■ DESCRIPTION OF THE TASK ■
Below are the records. Retype exactly the lines between the lines holding "[Follow us on Facebook] (536, 2534)" and "France (III) (282, 614)", inclusive.

Stored records:
+ + + +

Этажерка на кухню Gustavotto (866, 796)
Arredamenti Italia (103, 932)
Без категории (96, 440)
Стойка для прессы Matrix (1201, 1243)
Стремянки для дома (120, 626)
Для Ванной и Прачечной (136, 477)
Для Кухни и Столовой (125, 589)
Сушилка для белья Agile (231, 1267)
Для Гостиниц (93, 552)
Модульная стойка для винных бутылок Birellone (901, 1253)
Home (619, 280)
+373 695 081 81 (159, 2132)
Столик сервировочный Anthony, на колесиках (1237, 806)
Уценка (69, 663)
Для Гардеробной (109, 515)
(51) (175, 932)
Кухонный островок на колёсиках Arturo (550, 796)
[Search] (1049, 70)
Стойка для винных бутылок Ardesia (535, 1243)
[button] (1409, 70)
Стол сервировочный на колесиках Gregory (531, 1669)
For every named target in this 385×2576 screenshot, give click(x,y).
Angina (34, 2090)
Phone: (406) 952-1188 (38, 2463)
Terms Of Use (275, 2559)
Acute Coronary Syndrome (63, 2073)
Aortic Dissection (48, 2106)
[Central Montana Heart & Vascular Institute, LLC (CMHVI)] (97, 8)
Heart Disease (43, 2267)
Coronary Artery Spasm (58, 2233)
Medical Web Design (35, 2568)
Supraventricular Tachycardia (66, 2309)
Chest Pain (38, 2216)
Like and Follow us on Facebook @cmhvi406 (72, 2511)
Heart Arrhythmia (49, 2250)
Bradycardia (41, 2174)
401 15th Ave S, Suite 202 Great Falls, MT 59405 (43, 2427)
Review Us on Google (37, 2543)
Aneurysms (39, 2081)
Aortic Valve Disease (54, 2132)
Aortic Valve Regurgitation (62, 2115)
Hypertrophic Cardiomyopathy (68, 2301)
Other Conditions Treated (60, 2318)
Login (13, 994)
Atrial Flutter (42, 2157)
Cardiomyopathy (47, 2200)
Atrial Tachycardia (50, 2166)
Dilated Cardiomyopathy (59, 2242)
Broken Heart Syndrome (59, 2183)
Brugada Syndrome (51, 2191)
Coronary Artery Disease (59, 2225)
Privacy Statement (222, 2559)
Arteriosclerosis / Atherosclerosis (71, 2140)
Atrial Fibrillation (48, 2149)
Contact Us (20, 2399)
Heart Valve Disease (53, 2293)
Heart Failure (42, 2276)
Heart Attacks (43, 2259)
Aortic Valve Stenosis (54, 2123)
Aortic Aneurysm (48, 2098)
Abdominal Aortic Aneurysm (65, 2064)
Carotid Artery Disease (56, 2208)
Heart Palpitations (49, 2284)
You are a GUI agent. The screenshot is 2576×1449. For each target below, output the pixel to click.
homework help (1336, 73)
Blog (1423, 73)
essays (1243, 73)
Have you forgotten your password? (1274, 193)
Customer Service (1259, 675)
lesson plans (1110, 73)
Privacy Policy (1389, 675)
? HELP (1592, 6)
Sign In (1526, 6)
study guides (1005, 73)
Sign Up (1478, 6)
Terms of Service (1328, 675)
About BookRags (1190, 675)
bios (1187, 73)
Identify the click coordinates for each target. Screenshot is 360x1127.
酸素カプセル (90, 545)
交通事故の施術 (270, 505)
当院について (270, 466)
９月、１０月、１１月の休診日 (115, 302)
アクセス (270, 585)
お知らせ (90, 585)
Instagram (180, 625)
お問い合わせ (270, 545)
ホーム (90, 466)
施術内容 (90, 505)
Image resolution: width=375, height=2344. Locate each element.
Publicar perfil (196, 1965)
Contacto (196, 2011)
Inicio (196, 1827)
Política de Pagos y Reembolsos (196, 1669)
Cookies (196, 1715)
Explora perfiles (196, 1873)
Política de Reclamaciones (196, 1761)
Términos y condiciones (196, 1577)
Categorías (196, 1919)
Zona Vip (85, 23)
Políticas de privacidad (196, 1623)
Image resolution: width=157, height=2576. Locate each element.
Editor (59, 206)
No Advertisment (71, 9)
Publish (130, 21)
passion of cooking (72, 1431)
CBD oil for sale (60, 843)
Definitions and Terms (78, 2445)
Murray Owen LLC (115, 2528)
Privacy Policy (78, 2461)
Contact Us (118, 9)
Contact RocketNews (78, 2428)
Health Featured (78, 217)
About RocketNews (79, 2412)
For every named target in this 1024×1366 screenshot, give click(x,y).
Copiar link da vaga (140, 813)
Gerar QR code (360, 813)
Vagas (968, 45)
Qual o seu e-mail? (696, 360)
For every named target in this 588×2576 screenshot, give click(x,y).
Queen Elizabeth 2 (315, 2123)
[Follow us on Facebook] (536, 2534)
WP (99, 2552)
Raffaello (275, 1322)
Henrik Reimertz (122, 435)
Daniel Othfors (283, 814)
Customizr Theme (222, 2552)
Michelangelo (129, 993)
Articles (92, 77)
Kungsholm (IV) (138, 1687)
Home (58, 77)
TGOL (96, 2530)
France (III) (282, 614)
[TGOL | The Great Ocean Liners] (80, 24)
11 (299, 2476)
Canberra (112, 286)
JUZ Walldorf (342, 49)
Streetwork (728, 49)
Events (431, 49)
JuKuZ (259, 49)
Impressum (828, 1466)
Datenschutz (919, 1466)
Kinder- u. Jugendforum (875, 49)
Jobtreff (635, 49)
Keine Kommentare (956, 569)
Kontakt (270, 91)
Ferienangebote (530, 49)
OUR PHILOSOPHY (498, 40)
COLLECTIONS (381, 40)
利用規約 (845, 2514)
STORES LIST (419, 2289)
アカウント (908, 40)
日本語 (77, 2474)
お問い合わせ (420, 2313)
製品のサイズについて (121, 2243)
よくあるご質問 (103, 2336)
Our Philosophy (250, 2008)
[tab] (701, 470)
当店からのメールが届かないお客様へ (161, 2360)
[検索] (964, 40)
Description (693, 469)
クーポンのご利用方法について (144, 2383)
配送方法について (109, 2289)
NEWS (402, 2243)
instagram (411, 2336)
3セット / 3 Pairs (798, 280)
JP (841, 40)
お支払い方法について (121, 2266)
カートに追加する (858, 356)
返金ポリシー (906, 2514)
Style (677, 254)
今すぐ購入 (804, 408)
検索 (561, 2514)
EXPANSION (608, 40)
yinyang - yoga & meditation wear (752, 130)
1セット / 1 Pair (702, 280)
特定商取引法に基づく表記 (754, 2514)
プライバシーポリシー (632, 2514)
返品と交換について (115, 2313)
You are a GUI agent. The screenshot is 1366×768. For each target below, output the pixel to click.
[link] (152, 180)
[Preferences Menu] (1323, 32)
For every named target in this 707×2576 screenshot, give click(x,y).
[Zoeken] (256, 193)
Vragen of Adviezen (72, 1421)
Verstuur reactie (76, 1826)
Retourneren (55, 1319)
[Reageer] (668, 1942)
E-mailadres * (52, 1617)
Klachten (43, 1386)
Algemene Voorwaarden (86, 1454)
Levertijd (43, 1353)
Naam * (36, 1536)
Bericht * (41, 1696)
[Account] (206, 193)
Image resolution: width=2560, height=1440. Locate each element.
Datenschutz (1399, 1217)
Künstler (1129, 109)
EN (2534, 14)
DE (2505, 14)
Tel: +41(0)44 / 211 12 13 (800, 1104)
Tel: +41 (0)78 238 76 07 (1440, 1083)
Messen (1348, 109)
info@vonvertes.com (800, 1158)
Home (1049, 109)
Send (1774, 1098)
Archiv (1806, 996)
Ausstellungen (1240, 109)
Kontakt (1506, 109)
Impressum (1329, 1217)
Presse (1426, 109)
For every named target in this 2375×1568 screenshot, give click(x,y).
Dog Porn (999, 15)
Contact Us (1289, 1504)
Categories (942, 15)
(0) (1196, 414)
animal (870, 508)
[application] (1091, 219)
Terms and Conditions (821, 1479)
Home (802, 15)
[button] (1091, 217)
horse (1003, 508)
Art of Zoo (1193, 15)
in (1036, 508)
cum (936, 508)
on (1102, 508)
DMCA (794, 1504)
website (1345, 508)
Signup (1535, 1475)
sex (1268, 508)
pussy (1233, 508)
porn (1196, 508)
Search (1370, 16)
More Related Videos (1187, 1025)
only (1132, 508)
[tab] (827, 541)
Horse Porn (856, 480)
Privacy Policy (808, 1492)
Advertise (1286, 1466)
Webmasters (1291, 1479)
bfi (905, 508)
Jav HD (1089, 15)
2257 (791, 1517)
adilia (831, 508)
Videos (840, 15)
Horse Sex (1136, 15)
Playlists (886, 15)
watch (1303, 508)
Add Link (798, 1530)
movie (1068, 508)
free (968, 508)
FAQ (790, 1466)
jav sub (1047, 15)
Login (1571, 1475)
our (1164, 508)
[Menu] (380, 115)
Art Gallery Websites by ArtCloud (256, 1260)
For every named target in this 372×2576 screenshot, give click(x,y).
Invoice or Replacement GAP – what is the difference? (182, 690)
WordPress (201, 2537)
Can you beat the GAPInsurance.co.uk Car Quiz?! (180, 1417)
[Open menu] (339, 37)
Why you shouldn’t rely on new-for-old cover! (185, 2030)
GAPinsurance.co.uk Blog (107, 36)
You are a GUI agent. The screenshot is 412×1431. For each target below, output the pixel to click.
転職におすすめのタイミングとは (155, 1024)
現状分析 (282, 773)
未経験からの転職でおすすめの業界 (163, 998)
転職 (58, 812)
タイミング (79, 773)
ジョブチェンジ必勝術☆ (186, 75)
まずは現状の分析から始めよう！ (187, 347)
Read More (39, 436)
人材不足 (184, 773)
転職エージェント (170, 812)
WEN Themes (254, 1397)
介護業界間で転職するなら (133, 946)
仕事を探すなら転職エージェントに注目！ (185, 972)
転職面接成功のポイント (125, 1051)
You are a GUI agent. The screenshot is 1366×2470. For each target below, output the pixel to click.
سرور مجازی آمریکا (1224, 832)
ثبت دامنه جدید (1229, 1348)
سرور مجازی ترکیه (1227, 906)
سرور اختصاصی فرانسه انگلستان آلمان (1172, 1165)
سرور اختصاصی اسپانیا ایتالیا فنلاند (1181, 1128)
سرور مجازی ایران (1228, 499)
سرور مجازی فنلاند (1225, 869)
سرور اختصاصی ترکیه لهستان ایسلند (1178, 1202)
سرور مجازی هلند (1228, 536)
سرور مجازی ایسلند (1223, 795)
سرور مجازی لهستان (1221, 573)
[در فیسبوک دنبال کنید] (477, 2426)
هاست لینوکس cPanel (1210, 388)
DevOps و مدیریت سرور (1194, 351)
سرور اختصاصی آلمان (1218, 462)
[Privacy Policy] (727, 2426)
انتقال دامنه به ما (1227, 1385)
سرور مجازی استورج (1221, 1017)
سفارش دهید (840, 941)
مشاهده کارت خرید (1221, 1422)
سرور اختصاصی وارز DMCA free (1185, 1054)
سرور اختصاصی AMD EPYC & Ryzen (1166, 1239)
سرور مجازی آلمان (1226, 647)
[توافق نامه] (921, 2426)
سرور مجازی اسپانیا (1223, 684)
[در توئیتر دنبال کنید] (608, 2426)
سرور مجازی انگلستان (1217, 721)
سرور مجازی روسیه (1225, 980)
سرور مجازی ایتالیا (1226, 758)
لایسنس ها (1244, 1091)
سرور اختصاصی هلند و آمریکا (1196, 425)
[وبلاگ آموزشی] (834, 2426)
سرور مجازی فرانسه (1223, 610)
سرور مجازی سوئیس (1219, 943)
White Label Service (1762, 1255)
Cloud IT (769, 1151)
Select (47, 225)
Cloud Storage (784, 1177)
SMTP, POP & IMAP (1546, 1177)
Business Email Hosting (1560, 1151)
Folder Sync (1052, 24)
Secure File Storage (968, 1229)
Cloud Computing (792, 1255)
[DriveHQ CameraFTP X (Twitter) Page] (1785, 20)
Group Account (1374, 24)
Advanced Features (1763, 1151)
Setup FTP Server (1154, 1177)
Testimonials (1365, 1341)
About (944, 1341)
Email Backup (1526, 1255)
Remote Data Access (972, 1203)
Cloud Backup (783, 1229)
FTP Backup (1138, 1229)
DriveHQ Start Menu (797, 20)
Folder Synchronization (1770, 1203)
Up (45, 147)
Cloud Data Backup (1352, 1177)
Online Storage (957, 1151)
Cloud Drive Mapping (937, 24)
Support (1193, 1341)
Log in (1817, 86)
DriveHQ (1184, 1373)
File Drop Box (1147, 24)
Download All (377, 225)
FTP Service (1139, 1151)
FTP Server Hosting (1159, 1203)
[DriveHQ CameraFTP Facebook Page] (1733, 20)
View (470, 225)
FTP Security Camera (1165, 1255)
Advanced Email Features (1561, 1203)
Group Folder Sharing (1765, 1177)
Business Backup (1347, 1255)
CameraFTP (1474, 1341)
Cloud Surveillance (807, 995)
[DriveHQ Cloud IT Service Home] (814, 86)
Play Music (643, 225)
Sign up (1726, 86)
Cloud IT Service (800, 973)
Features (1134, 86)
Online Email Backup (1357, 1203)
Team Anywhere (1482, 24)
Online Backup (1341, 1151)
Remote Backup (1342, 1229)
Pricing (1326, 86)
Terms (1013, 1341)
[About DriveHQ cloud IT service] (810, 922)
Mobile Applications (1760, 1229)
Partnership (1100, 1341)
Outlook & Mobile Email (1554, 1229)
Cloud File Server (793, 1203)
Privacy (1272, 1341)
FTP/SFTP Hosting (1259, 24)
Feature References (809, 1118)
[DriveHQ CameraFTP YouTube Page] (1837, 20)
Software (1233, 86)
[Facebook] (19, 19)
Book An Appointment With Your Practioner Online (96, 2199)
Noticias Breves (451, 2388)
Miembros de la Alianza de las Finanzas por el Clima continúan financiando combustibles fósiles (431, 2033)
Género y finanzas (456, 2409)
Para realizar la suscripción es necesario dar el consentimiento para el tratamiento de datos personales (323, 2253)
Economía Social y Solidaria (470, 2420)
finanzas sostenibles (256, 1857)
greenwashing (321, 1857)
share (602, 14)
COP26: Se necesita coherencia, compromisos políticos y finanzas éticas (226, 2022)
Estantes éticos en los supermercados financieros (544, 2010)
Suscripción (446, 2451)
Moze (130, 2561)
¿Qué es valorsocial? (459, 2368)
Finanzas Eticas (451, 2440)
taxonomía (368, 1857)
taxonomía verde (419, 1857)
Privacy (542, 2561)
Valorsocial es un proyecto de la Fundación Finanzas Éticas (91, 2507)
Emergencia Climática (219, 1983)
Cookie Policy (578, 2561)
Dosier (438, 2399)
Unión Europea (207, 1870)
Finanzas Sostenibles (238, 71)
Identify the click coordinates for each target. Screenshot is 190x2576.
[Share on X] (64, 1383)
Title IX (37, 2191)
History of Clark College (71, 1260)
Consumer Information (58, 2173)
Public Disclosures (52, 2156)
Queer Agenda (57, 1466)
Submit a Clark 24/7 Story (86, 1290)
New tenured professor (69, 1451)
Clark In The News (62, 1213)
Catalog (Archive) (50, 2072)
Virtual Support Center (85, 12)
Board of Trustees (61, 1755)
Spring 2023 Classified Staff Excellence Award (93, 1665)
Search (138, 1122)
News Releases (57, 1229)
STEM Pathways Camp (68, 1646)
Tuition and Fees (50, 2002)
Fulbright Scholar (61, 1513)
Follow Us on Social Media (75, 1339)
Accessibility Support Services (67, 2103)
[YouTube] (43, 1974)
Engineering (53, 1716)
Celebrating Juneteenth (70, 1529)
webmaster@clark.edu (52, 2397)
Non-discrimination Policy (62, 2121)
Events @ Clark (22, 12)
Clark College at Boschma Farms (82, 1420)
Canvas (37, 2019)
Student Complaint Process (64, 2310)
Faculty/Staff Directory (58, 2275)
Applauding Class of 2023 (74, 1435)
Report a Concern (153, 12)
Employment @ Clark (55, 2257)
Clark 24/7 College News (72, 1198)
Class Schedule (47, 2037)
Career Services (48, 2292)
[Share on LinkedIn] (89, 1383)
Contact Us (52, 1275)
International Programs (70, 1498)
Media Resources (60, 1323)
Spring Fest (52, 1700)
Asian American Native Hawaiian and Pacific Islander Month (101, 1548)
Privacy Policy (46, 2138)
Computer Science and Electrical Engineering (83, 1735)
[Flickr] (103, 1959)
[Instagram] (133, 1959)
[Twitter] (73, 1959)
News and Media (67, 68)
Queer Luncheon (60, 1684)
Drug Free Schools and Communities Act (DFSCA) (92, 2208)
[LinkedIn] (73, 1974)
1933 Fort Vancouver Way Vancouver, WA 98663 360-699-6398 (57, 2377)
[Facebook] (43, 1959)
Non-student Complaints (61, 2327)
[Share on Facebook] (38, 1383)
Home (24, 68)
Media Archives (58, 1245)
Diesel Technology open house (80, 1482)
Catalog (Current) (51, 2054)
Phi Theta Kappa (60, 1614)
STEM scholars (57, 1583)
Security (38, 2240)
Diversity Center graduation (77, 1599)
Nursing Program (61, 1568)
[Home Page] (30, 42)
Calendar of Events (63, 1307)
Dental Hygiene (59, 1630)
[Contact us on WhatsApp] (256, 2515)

+ + + +

■ PROBLEM SOLUTION ■
[Follow us on Facebook] (536, 2534)
WP (99, 2552)
Raffaello (275, 1322)
Henrik Reimertz (122, 435)
Daniel Othfors (283, 814)
Customizr Theme (222, 2552)
Michelangelo (129, 993)
Articles (92, 77)
Kungsholm (IV) (138, 1687)
Home (58, 77)
TGOL (96, 2530)
France (III) (282, 614)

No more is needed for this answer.